Agência Efe

A organização Médicos Sem Fronteiras (MSF) pediu hoje à multinacional farmacêutica Novartis que desista do processo que apresentou aos tribunais da Índia para mudar a lei que regula as patentes de remédios.

"Na África Subsaariana há 1 milhão de doentes de aids recebendo anti-retrovirais e isto foi possível em poucos anos graças, em grande parte, ao acesso aos remédios genéricos produzidos na Índia", disse Ivy Mwangi, médica da ONG no Quênia, em um ato realizado em Nairóbi.

Segundo Mwangi, o tratamento anti-retroviral, que em 2000 custava US$ 10 mil anuais por pessoa, custa agora US$ 70 por paciente graças à entrada de remédios genéricos. Oitenta por cento dos pacientes em tratamento anti-retroviral em clínicas da organização recebem remédios genéricos indianos.

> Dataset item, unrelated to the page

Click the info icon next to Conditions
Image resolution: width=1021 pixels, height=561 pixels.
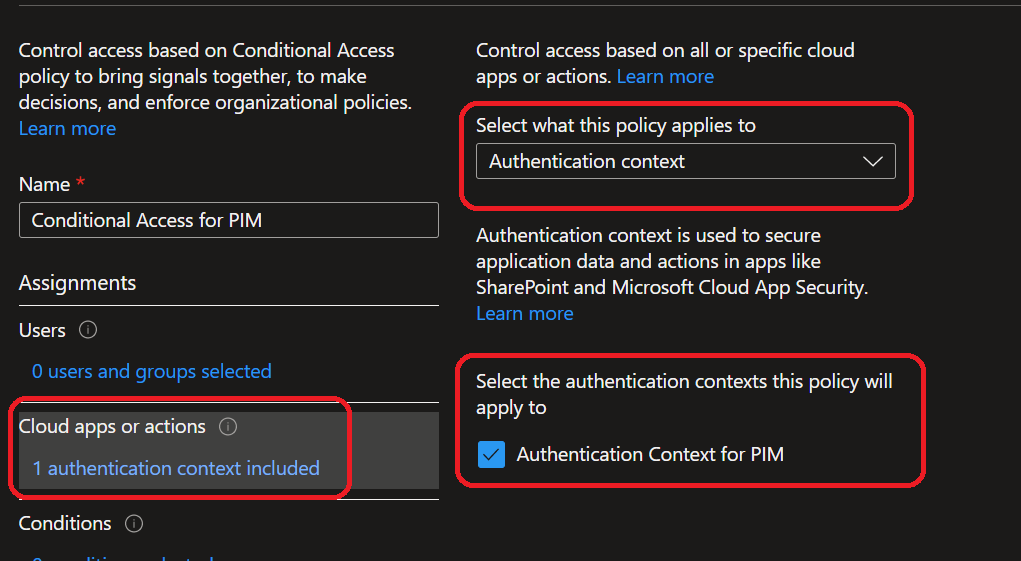(x=134, y=524)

"Se a companhia farmacêutica ganhar este caso, isso terá sérias conseqüências para as vidas de todas estas pessoas. Quando há genéricos, há concorrência e os preços caem, mas, se a Novartis ganhar sua batalha legal, acabará a concorrência e os preços voltarão a disparar", acrescentou a médica.

A farmacêutica suíça levou a legislação sobre patentes à Corte Suprema de Chennai, no sul da Índia, depois que as autoridades indianas negaram conceder patente a um de seus remédios, alegando que o produto não representa uma "inovação autêntica", mas "uma nova forma de uma substância conhecida".

Embora o remédio em questão seja para o tratamento da leucemia, as organizações médicas advertiram que, se a Novartis conseguir mudar a lei indiana de patentes nos tribunais, "se abriria um precedente" que afetaria inevitavelmente os remédios anti-retrovirais para a aids e, desta forma, o acesso a estes nos países em desenvolvimento.